How to complete this task:
Start with the line containing "Task: Click Contact for Robert Story" and write out each line through the end of the listing, exactly as given.

╔══

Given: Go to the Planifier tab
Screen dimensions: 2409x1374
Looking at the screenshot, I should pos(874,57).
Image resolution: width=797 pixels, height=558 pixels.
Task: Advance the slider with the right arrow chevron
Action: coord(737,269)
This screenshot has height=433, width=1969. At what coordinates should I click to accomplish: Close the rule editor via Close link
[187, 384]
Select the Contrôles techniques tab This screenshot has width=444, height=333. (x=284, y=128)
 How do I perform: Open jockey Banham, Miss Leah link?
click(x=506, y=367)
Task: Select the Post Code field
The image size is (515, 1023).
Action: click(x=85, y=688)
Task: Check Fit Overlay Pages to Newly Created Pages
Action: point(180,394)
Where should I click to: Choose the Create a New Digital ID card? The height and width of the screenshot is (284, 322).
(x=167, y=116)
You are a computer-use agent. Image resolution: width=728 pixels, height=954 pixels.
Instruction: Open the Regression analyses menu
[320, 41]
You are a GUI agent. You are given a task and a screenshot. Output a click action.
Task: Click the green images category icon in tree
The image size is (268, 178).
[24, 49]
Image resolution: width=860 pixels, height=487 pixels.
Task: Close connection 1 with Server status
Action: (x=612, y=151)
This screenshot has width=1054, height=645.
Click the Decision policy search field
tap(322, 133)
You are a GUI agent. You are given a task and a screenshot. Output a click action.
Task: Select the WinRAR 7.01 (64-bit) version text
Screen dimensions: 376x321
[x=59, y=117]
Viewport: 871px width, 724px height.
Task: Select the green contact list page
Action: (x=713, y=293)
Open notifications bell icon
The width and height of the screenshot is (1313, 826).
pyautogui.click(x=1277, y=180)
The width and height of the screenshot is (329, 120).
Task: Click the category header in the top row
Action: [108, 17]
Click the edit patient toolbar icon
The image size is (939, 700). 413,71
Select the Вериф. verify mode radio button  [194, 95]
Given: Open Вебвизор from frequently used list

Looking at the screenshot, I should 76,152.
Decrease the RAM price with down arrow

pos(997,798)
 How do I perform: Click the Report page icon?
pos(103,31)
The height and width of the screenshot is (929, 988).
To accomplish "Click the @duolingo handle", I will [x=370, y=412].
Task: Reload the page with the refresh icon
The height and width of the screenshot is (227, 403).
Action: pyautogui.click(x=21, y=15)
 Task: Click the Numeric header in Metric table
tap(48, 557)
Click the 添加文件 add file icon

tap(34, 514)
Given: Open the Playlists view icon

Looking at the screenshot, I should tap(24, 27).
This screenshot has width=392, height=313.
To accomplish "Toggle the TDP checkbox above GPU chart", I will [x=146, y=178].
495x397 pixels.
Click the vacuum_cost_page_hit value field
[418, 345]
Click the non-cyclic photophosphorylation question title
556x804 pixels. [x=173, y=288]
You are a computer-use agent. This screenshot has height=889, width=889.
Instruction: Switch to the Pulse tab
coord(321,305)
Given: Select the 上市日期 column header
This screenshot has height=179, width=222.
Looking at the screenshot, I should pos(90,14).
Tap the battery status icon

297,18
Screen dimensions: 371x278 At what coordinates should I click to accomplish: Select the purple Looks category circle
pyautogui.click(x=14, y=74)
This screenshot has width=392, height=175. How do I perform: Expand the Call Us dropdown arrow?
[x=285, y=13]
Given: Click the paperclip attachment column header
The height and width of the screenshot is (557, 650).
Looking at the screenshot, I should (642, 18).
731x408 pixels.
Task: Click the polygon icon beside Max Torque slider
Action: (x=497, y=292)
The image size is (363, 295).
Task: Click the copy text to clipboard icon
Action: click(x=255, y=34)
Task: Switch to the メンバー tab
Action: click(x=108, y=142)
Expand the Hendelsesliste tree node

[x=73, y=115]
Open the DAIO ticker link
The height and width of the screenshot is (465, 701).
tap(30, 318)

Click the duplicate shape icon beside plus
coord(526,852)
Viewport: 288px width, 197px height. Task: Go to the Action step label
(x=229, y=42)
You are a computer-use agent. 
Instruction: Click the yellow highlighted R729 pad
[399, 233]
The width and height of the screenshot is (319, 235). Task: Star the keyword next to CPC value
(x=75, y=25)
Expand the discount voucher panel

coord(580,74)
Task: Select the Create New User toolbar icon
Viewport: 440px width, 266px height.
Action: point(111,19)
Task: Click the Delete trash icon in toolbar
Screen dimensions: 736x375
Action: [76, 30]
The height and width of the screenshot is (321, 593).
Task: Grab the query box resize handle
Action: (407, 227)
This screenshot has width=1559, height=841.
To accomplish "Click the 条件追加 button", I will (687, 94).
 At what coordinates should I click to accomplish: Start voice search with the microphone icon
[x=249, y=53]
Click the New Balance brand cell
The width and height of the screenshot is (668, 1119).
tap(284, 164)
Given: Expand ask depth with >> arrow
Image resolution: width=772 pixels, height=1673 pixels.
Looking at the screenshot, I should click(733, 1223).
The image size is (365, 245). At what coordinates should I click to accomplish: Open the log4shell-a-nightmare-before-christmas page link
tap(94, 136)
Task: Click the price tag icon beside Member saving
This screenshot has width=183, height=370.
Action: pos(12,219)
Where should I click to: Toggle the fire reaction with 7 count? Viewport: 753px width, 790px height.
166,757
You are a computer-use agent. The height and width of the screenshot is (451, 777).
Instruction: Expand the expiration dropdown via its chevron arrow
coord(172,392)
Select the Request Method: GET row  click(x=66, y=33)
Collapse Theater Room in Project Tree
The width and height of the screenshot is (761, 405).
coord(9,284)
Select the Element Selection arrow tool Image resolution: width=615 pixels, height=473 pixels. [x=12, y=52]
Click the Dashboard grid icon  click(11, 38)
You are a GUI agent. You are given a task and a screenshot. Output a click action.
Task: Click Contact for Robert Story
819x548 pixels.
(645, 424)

╚══

Answer box:
Task: Click Contact for Robert Story
819x548 pixels.
(645, 424)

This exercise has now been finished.